A Passionate Deception (West Meets East Book 5) Page 2
His parents were the ones to blame for the whole mess. His father was a washed-up old man whose best days had been during the Crimean War, as he was quick to tell anyone unfortunate enough to be stuck beside him at supper. The man was so caught up in the past that he’d let their family lands fall into disrepair. Henry’s older brother Maurice—known as Reese to the family—had been begging their father to update the farming and management methods ever since graduating from university. But Reese’s logic and good sense had fallen on deaf ears. Father was determined to fix the problems he’d created himself the old-fashioned way—through rich marriages. He’d managed to dig up a German princess for Reese, and for Henry, well, he was stuck with an American heiress whose father had been born a clerk’s son and whose fortune was barely as old as he was.
“Watch yerself, guv’ner,” an adolescent dockhand shouted at Henry as he barreled toward the warehouse, a sack of something over his shoulder.

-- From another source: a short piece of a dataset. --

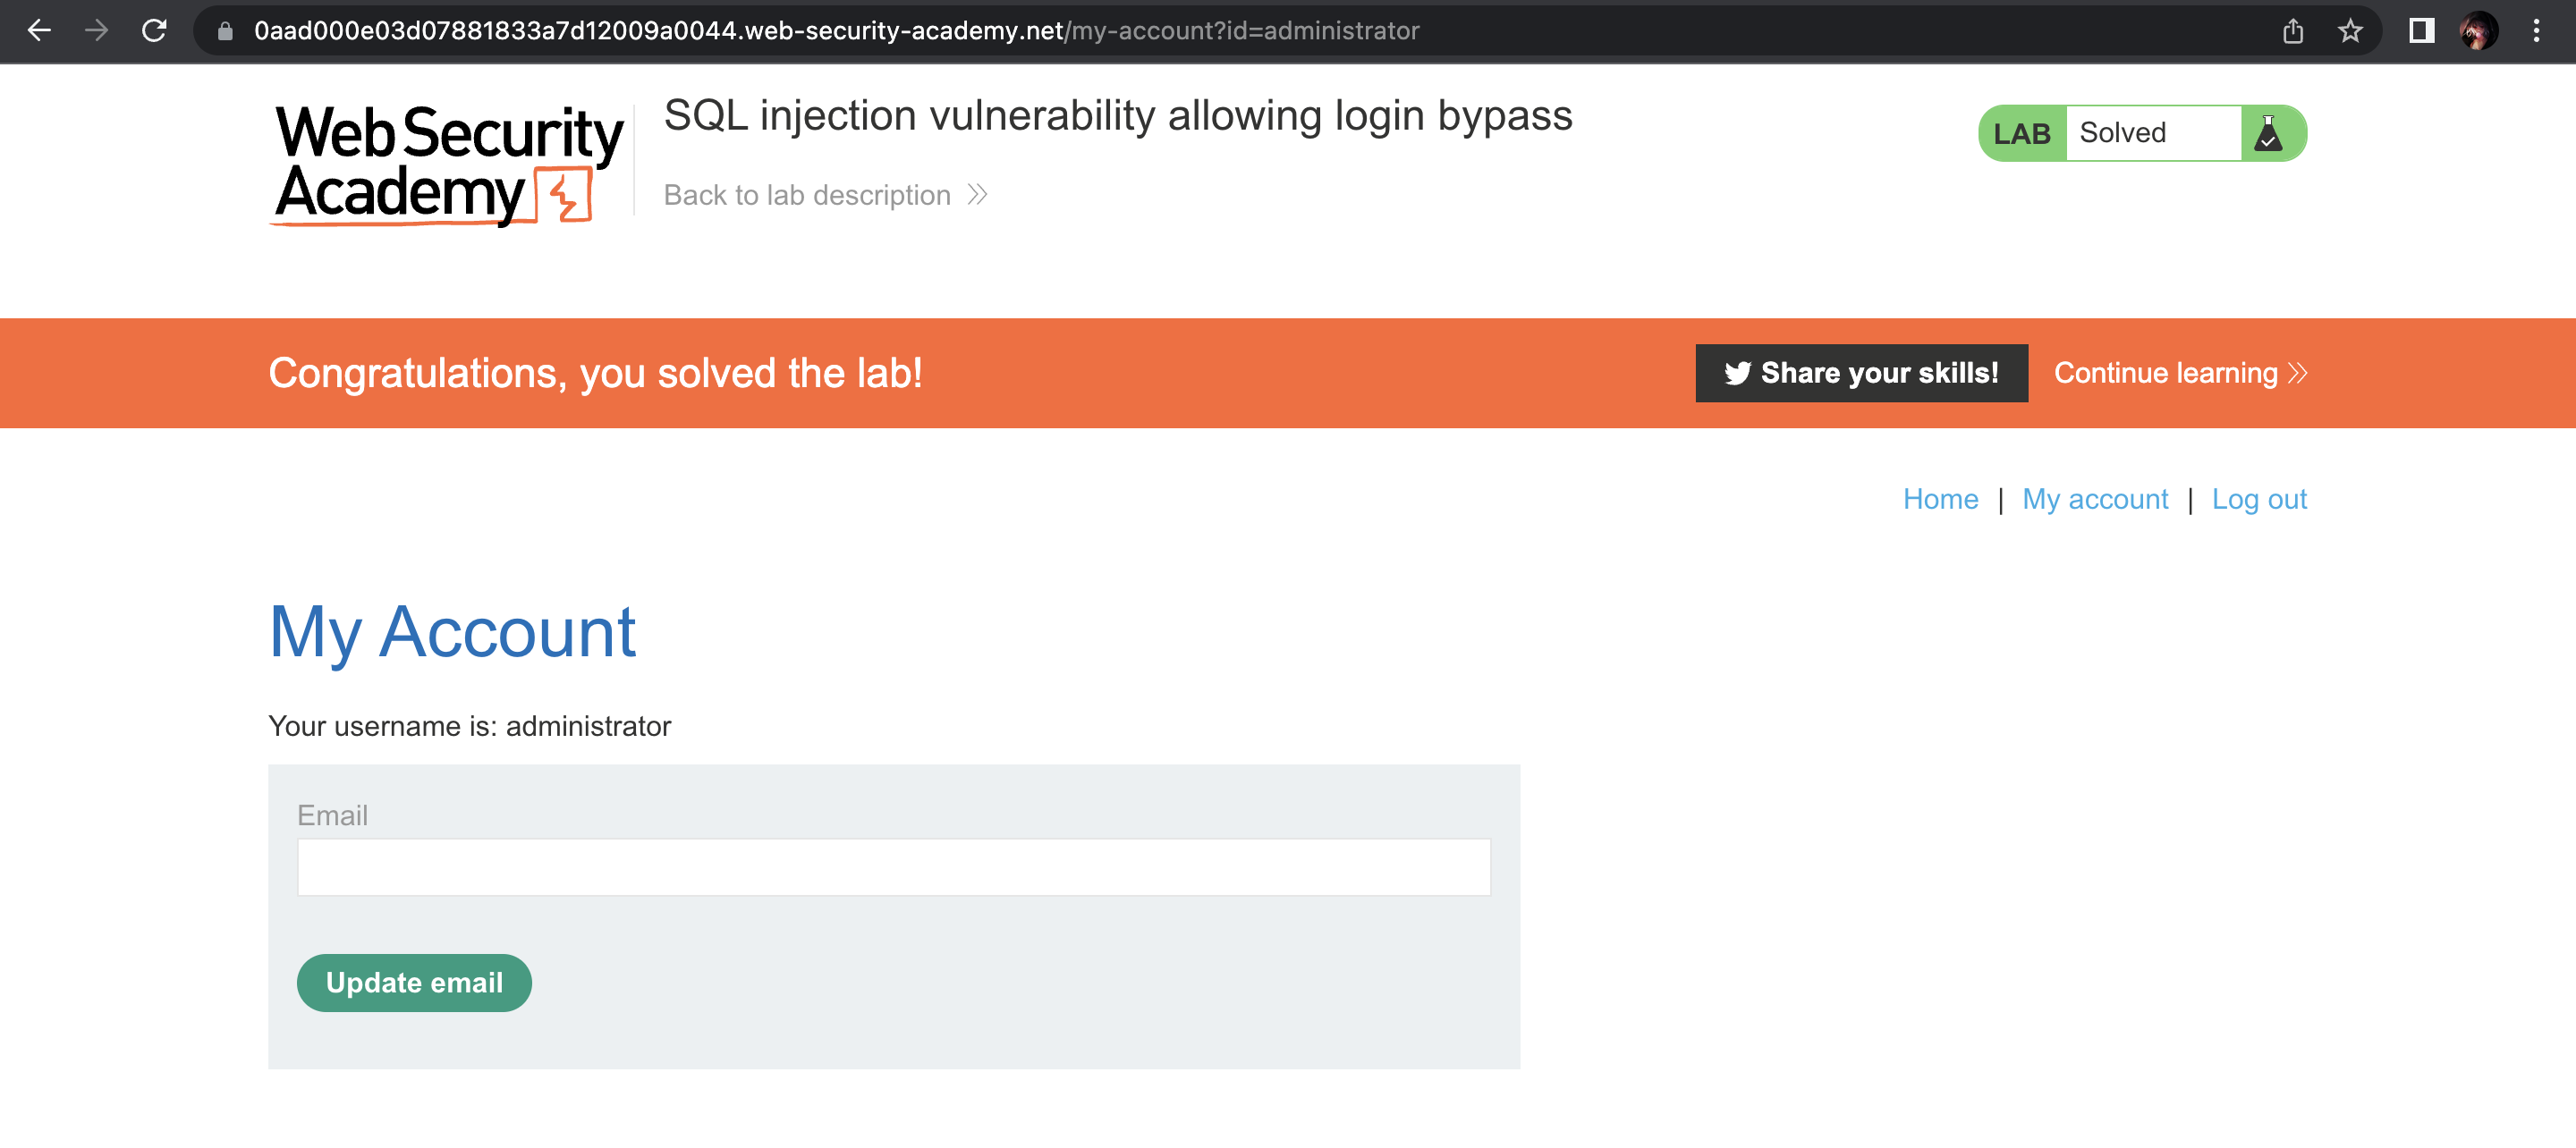Open the My account menu link
Image resolution: width=2576 pixels, height=1148 pixels.
coord(2095,499)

“Sorry,” Henry said, stepping aside. Most men of his rank would turn up their nose at a working youngster like that. His father certainly would. But in spite of his rank and pedigree, Henry admired anyone who worked for a living.
“Thanks, guv’ner.” Another young worker touched the brim of his cap as he rushed past carrying a barrel over one shoulder.
The strength of the young men impressed Henry. In another life, he might have been a simple, hard-working man too. Some might scoff at the dirty hands and gnarled backs of the men who kept London’s docks working, but there were times, many times, when Henry would have switched places with any one of them.
“Whoops! Careful there.”
An even younger lad, not much more than a boy, slipped on a damp spot on the dock as he hurried past. Henry reached out and plucked the boy’s load from his back. He held it up until the boy had his feet under him, then handed it back.
“Much obliged, sir,” the boy said.
“Not at all.” Henry smiled at him, fishing in his pocket for a spare coin and coming up with a crown. He placed it in the boy’s free hand.
The boy’s eyes went wide. “Begging your pardon, sir,” the lad said, trying to hand the coin back, “but Captain Tennant pays us well and all.”
“Do you have a sister?” Henry asked. “A mother who works hard?”
“A mother and four sisters,” the boy reported.
Henry smiled. “Then consider this a gift for them.” He leaned in closer. “Buy them each a bit of ribbon or something pretty on the way home tonight.”
The lad’s face lit up. “I will, sir. Many thanks.”
Henry smiled and watched the boy scurry off. His smile grew wistful as he took in the hum of activity all around the wharf. In every direction, men worked. They had a purpose and a direction. Their sweat accomplished something. What did he do? He rode horses. He shot grouse. He occasionally gambled and whored out of sheer boredom. All because he was cursed enough to be born the second son of a marquis—a man with too much blue in his blood and not enough purpose to keep him satisfied. Some days it was torture.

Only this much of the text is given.